Elongation factor Tu.guanosine 3'-diphosphate 5'-diphosphate complex increases the fidelity of proofreading in protein biosynthesis: mechanism for reducing translational errors introduced by amino acid starvation.

Complexes of elongation factor Tu (EF-Tu) with guanosine 3'-diphosphate 5'-diphosphate (ppGpp) bind to ribosomes where they slow the incorporation of aminoacyl-tRNAs into protein by inhibiting both the binding of aminoacyl-tRNA.EF-Tu.GTP ternary complexes and the formation of peptide bonds. The latter action increases the time available for aminoacyl-tRNA rejection by the ribosome and, therefore, increases the effectiveness of proofreading.

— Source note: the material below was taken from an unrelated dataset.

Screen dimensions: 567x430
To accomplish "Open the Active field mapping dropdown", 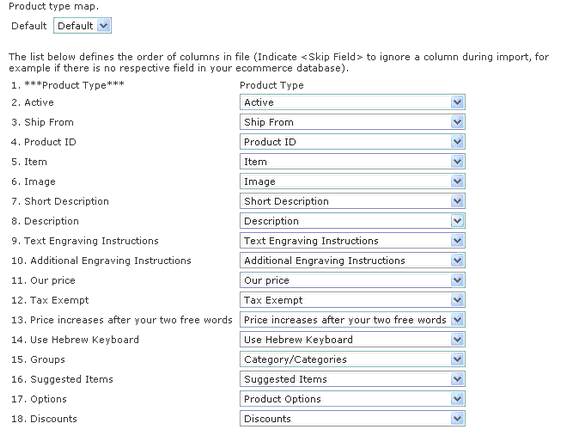I will [352, 102].
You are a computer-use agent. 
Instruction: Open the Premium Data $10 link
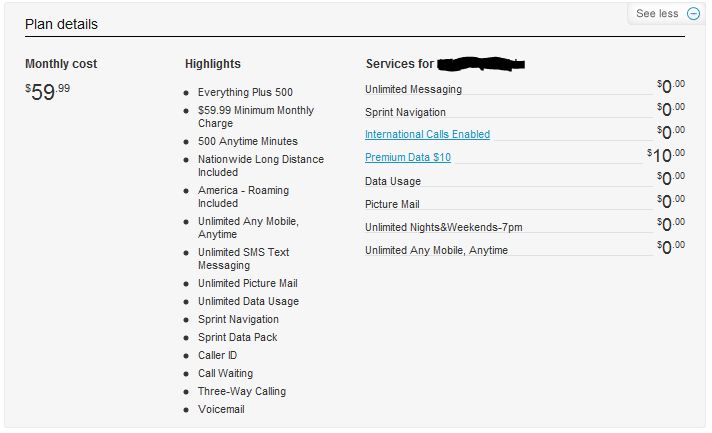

Synthesis of ppGpp and the formation of EF-Tu.ppGpp occur in vivo in response to amino acid starvation. Our finding, therefore, suggests an explanation for the otherwise puzzling observation that amino acid starvation has, at most, a moderate effect on the fidelity of protein synthesis in wild-type Escherichia coli. We suggest that an EF-Tu.ppGpp-induced increase in the effectiveness of proofreading buffers the overall translational fidelity of these cells against amino acid starvation-induced errors in initial selection of aminoacyl-tRNA ternary complexes.